[pytorch] Disable fast path in MultiheadAttention in Export by guangy10 · Pull Request #106824 · pytorch/pytorch

guangy10 · 2023-08-08T22:57:26Z

Summary:
We are seeing aten._native_multi_head_attention op (not in core Aten op set) is left in the exported graph and causes problems in the downstream at runtime.

Two proposed solutions:

Disable fast path while tracing to leverage the non-optimized path to get decomp, that way, the blamed op won't show up in the exported graph
Add a decomp rule for aten._native_multi_head_attention

After discussing with kimishpatel and bdhirsh, #1 is preferred and verified it could immediately unblock the critical model enablement work for PP.

Test Plan: CI

Differential Revision: D48169806

pytorch-bot · 2023-08-08T22:57:28Z

🔗 Helpful Links

🧪 See artifacts and rendered test results at hud.pytorch.org/pr/106824

📄 Preview Python docs built from this PR
📄 Preview C++ docs built from this PR
❓ Need help or want to give feedback on the CI? Visit the bot commands wiki or our office hours

Note: Links to docs will display an error until the docs builds have been completed.

❗ 1 Active SEVs

There are 1 currently active SEVs. If your PR is affected, please view them below:

ROCm CI upgrade in progress

❌ 23 New Failures, 3 Unrelated Failures

As of commit 098b67e:

NEW FAILURES - The following jobs have failed:

UNSTABLE - The following jobs failed but were likely due to flakiness present on trunk and has been marked as unstable:

This comment was automatically generated by Dr. CI and updates every 15 minutes.
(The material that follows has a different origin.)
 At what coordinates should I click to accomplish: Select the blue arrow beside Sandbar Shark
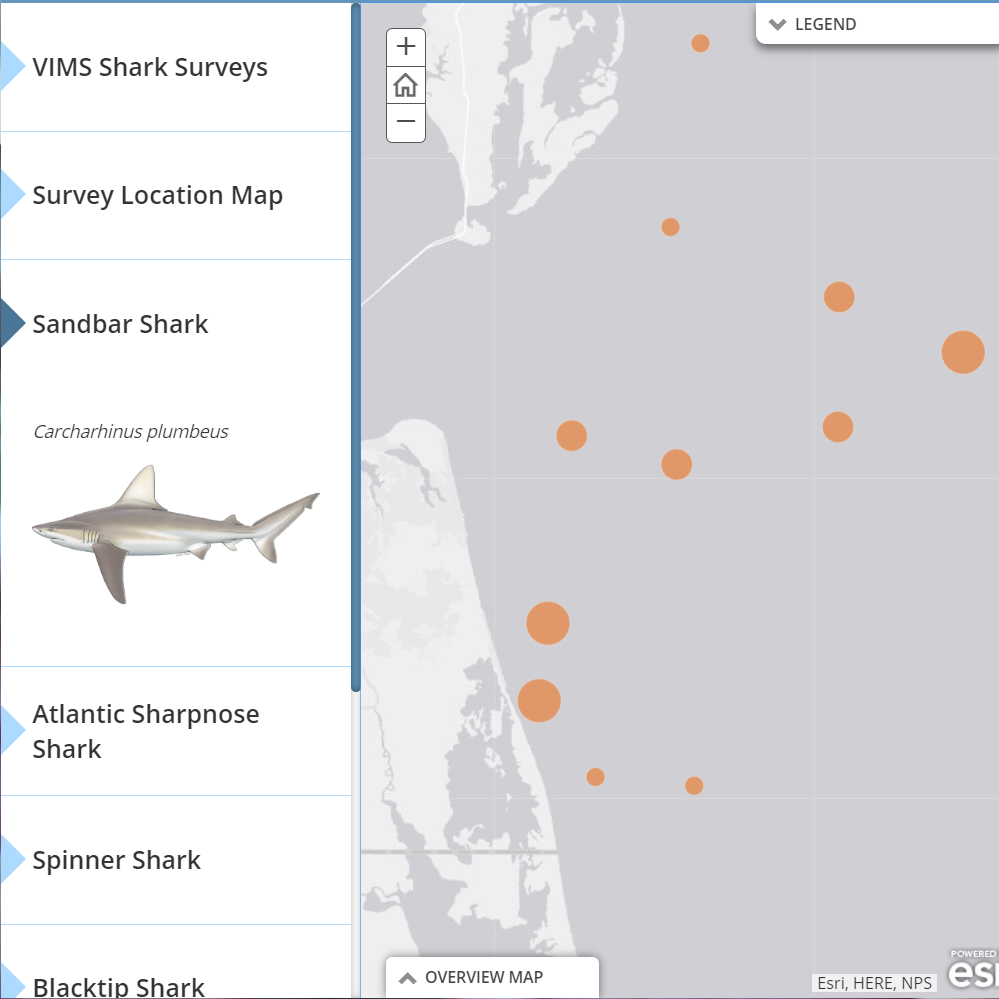pyautogui.click(x=8, y=324)
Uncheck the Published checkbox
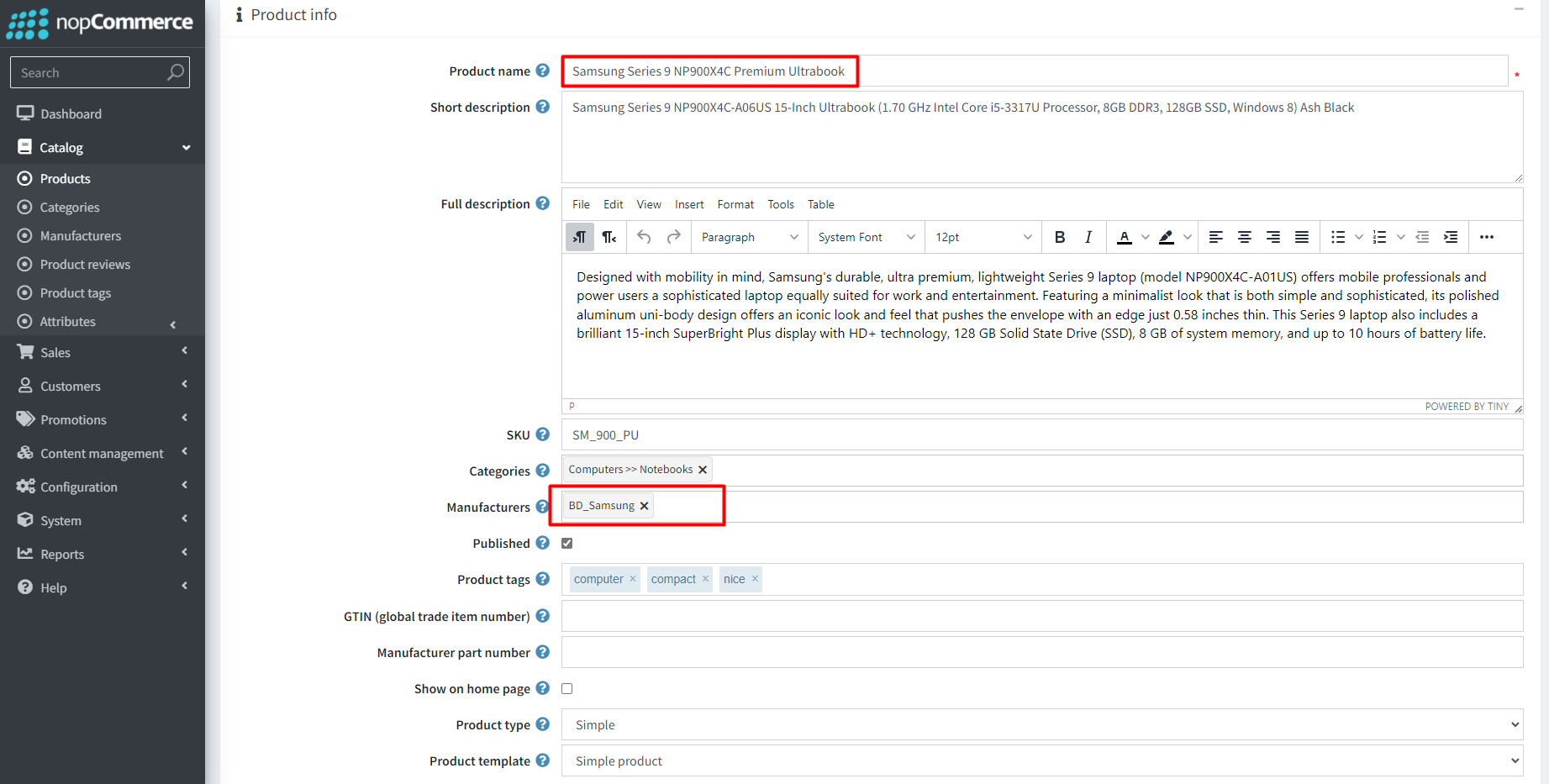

facebook-github-bot · 2023-08-08T22:58:03Z

This pull request was exported from Phabricator. Differential Revision: D48169806

facebook-github-bot · 2023-08-09T20:43:00Z

This pull request was exported from Phabricator. Differential Revision: D48169806

guangy10 · 2023-08-09T20:44:27Z

Fixed failures in test_transformers and test_jit_legacy

…106824) Summary: Pull Request resolved: pytorch#106824 We are seeing `aten._native_multi_head_attention` op (not in core Aten op set) is left in the exported graph and causes problems in the downstream at runtime. Two proposed solutions: 1. Disable fast path while tracing to leverage the non-optimized path to get decomp, that way, the blamed op won't show up in the exported graph 2. Add a decomp rule for `aten._native_multi_head_attention` After discussing with kimishpatel and bdhirsh, pytorch#1 is preferred and verified it could immediately unblock the critical model enablement work for PP. Test Plan: CI Reviewed By: kimishpatel Differential Revision: D48169806 fbshipit-source-id: e82be1ab24659a976554775c7c362a00c827416e

facebook-github-bot · 2023-08-09T20:51:51Z

This pull request was exported from Phabricator. Differential Revision: D48169806

guangy10 · 2023-08-09T21:56:55Z

@pytorchbot merge

pytorchmergebot · 2023-08-09T21:58:58Z

Merge started

Your change will be merged once all checks pass (ETA 0-4 Hours).

Learn more about merging in the wiki.

Questions? Feedback? Please reach out to the PyTorch DevX Team

Advanced Debugging

Check the merge workflow status
here

pytorchmergebot · 2023-08-09T22:34:24Z

Merge failed

Reason: 2 mandatory check(s) failed. The first few are:

Dig deeper by viewing the failures on hud

Details for Dev Infra team

Raised by workflow job

Failing merge rule: Core Maintainers

guangy10 · 2023-08-09T22:58:46Z

Verified that these tests are broken in the base/trunk.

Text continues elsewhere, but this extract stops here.